Then lots and lots of delivery Thai food (fried tofu and fried bananas in the same meal?  Yes please!) and a good day was had by all.  There may be some Super Mario in the near future as well. 

The archival notes workshop was a lot of repetition of things I've found out myself the hard way, but two professors showed how they file things on their computers to keep track of them, and that's got me thinking about the mess that is my own system.  Which was a system before I started doing a lot of archival work, but is now a smoking pile of ruin and too many photos.  Dr. Asiago wants a detailed primary bibliography of everything I've worked on so far and everything I know about but haven't seen, and it's been a huge pain to put together because I haven't kept a running central list of everything I've looked at.  So I suppose there will soon be posts about shuffling research files around on my computer or something equally boring.

I've also got a meeting with him tomorrow that I'm sort of dreading about the prospectust that won't die--rather than reading the newest draft and OKing it, he "wants to talk about it."  Which means that there's probably another draft in the near future as well.

Sunday, February 13, 2011

When is research worth it?

Cat
Scholarly cat thinks your research is good enough
to sit on, but that's all.
I'm slowly working my way through the State Capitol research photos to which we sacrificed a car.  They're very boring, individually.  My research looks at the material culture (clothing, houses, food, etc) of a Native American group from the 17th century through the mid 19th century, and what changes in material culture say about how the group views itself through time, since the documentary record is mostly written by white people about what white people thought about Indians.  The 19th century for this group is especially under-studied, and State Capitol Archives have a collection of documents that have literally only been accessed once since they were created in 1857.  Besides archivists, I am only the second person to look at these since they were written and put in boxes.  And there's a ton of them, over 600 individual records, all from the reservations I'm studying.

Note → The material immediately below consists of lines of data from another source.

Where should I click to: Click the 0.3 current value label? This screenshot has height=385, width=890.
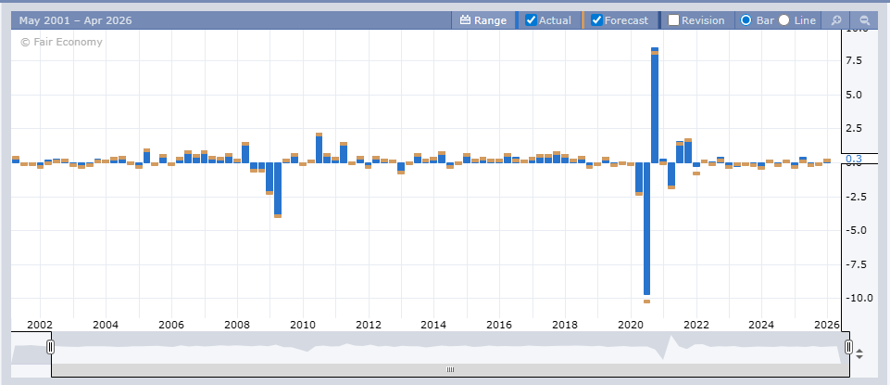853,160
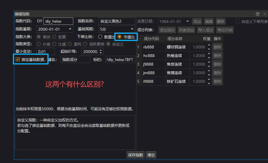
Task: Enable 自定义下单列表 checkbox
Action: tap(238, 21)

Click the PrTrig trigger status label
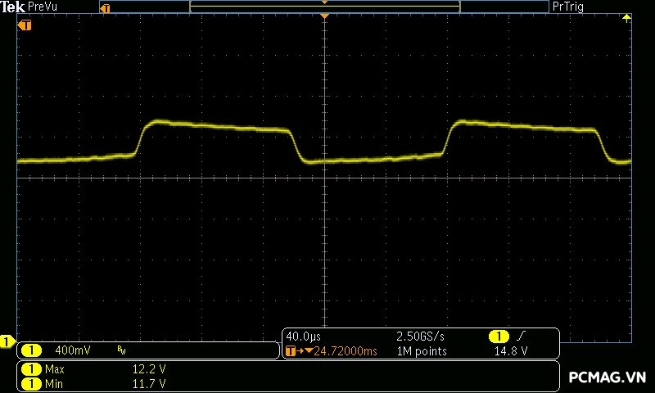(x=568, y=7)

But they are sooooo boring individually.  They're forms, reporting individual losses of personal clothing and equipment during war service, which makes them perfect for my project and not very useful for anyone else.  They're also interesting in that they report the veteran's date of death and age at death, which is hard to come by in the early 19th century for any Native group, and they have signatures of the veteran or heir when literate, so these records are an interesting index of literacy.  (I also study the intersection of material culture and education).  But they're forms, so except with small variations of place, the individual differences are sometimes just the name and maybe a 50 cent difference in the price of a piece of clothing.

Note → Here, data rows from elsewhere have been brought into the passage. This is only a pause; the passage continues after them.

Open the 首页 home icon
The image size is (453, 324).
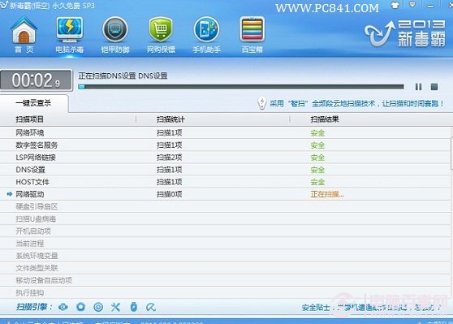pyautogui.click(x=24, y=35)
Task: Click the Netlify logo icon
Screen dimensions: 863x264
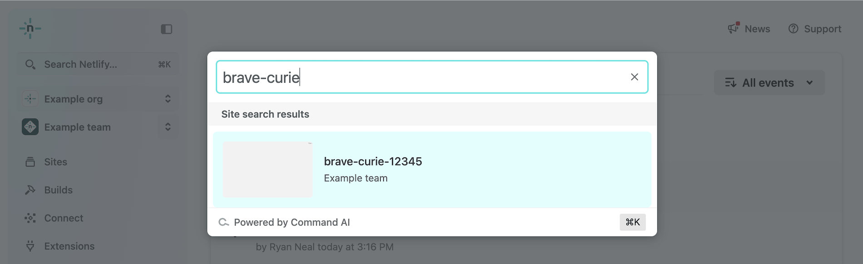Action: click(30, 29)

I love me some digital quantitative analysis, so I've been entering all of these forms into a spreadsheet so that I can go through later and click some buttons and find the averages, means, and all those good meaningful patterns.  This has worked out good before: I work with a lot of merchants' account books, which get passed over because they're mostly lists of prices and quantities, but some interesting patterns come out when you can see what type of person is buying what type of thing.  And that's hard to do without a computer to tell you, so I've gone through several hand written account books, written before double-entry bookkeeping (so they're all crazzy with notes about things everywhere), digitized them, and found really interesting things.  One in particular is so good that it's probably going to be a dissertation chapter all by itself.  But the process of entering the info into spreadsheets is soooo booooorrrinnnng.  I work for about five hours today, with some snack/internet/cat breaks, and only got through 150 of these forms.  And there are about 400 left.

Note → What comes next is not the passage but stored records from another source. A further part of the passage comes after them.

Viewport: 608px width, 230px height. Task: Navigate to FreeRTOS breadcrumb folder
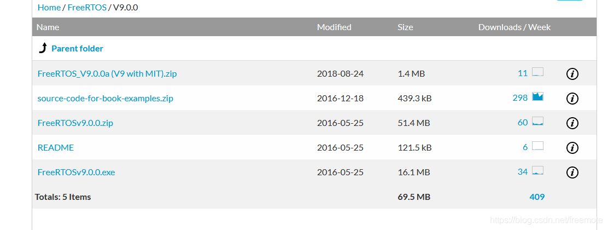coord(87,8)
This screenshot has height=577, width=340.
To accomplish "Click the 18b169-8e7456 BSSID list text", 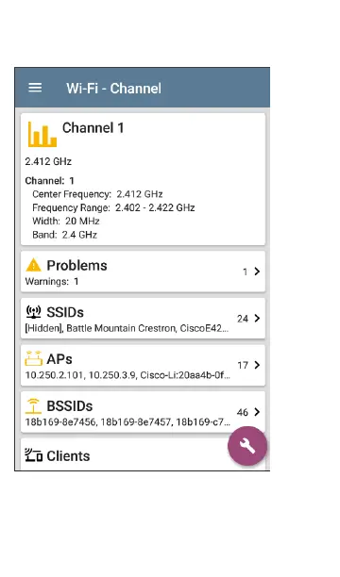I will [128, 421].
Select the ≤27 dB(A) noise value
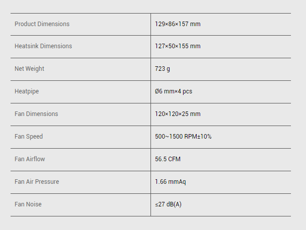The image size is (306, 230). (169, 204)
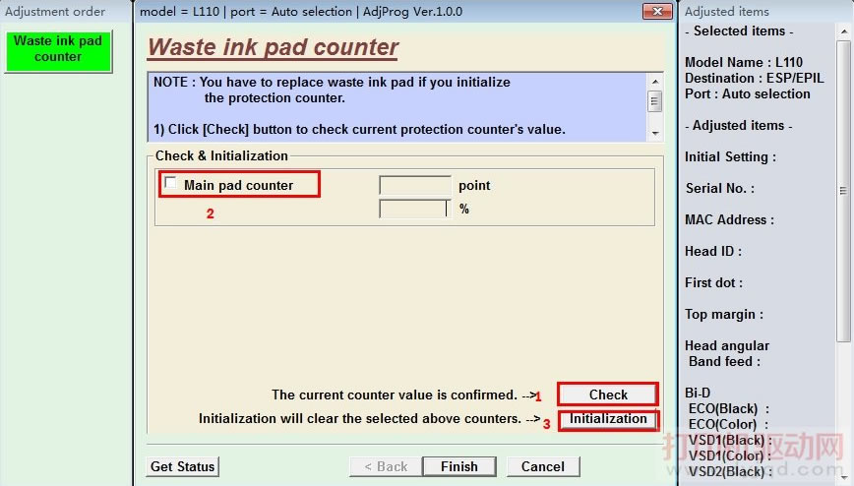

So I'm in this place right now where the act of research sucks.  The archival part is fun: I get to discover things that no one has seen forever, and decide if it's important to my project.  The end of the digitizing is fun, because I finally get to see the patterns shake out.  But right now I'm trudging through something that I think (hope?) will end up being significant enough to form the basis of a chapter, but I have no way of knowing.  With humanities departments being shut down, and the humanities job market what it always has been (bad) it's depressing to think of this work as going nowhere fast.

Friday, February 11, 2011

What to do?

Blog Pictures 081So after maligning my students again yesterday, they were pretty good in section today.  It might have been my expectations were modified; it might have been the reading was complicated enough to work through without being so complicated they couldn't get through it all; it could have been that Dr. Comrade (the prof in charge of the course) emailed the class last night to ask if it was worth continuing to hold sections if only 6-8 people are making use of it.  I mean, I would love to have my Fridays clear, but I got a lot of panicked questions today about whether sections were going to be cancelled because I had something more important to be doing, and please don't cancel section, because it's really helpful.

What?  This was from students who text all during class, and in fact were texting as they asked me not to cancel section.  That's supposed to mean they're bored and not engaged.  I don't know how to gauge interest.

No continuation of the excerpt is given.